RECORDS FOR THE TASK —
-----

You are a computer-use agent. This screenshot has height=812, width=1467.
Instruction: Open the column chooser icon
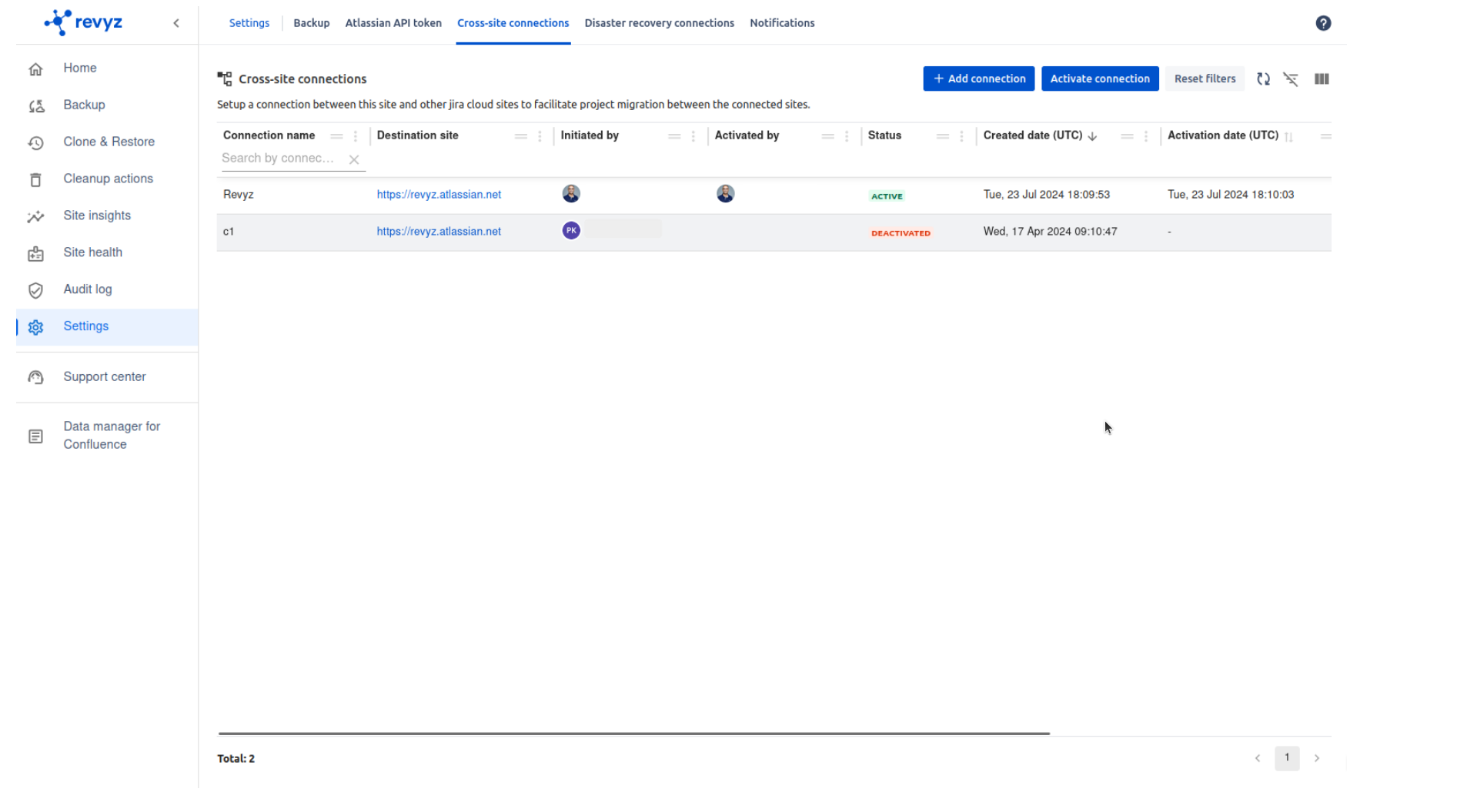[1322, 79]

-----

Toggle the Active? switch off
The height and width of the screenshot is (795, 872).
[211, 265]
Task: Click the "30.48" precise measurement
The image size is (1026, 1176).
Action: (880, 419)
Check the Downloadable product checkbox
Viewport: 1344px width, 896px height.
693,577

-----

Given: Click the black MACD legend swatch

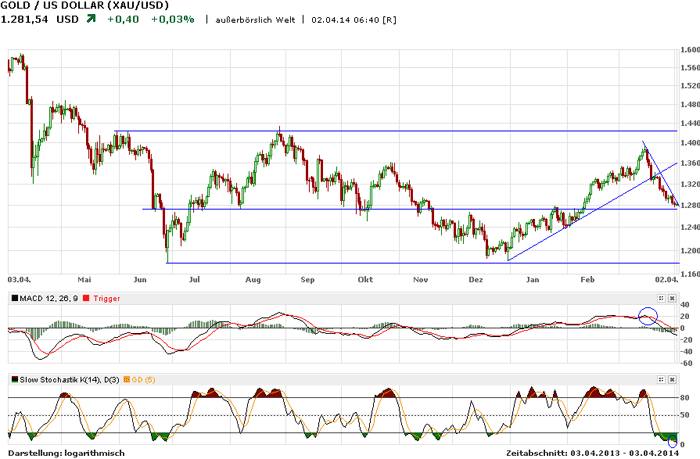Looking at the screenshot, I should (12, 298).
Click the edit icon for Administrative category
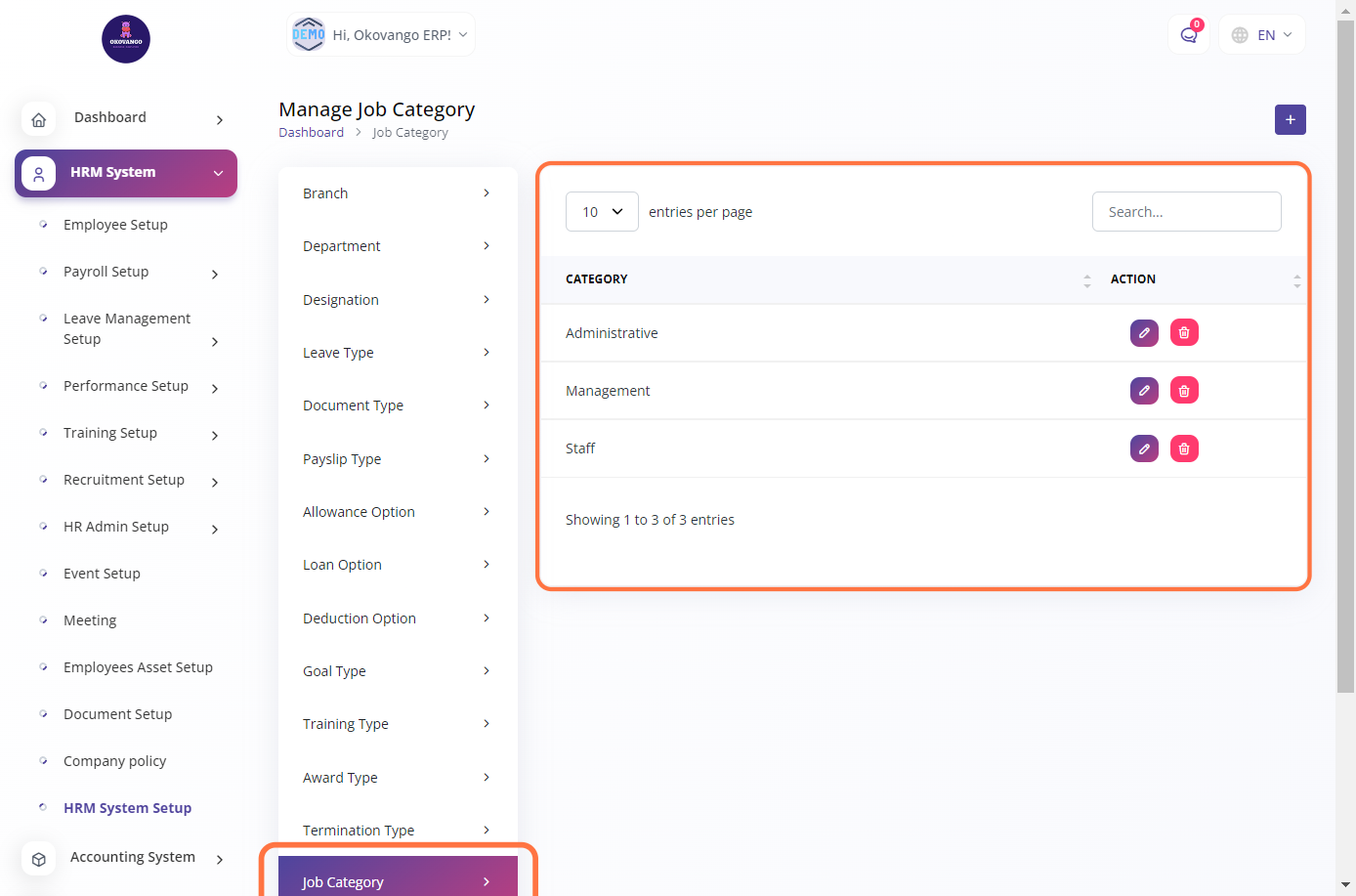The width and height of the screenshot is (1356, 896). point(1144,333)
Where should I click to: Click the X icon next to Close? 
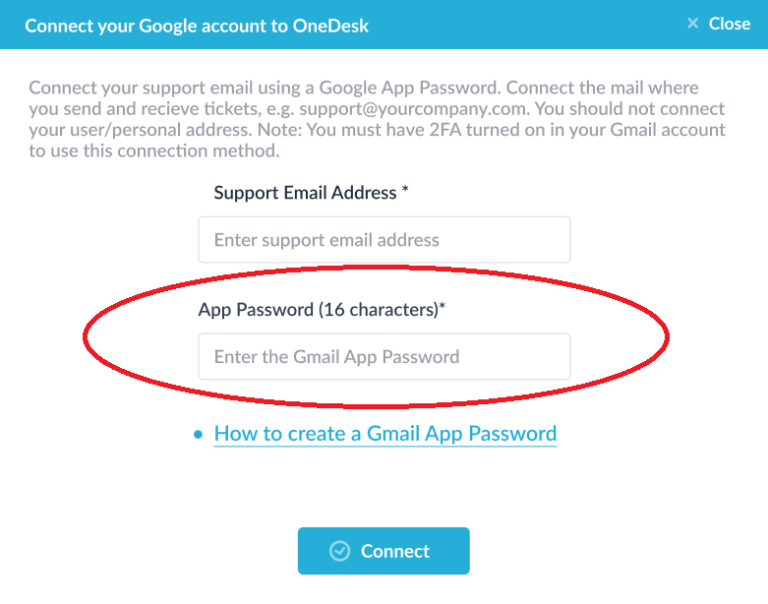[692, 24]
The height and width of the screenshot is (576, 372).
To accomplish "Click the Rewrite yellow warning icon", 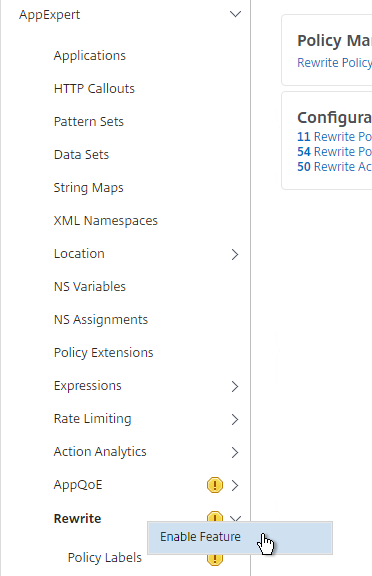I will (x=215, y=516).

-----

DIRECTIONS — Please transcribe exactly the part of the records that opens with the line containing "Click the edit" and closes with the line containing "The height and width of the screenshot is (576, 372).", both ends included, and leave out the pictures.

TASK OUTPUT —
Click the edit icon for Administrative category
The width and height of the screenshot is (1356, 896). point(1144,333)
Where should I click to: Click the X icon next to Close? 
[692, 24]
The height and width of the screenshot is (576, 372).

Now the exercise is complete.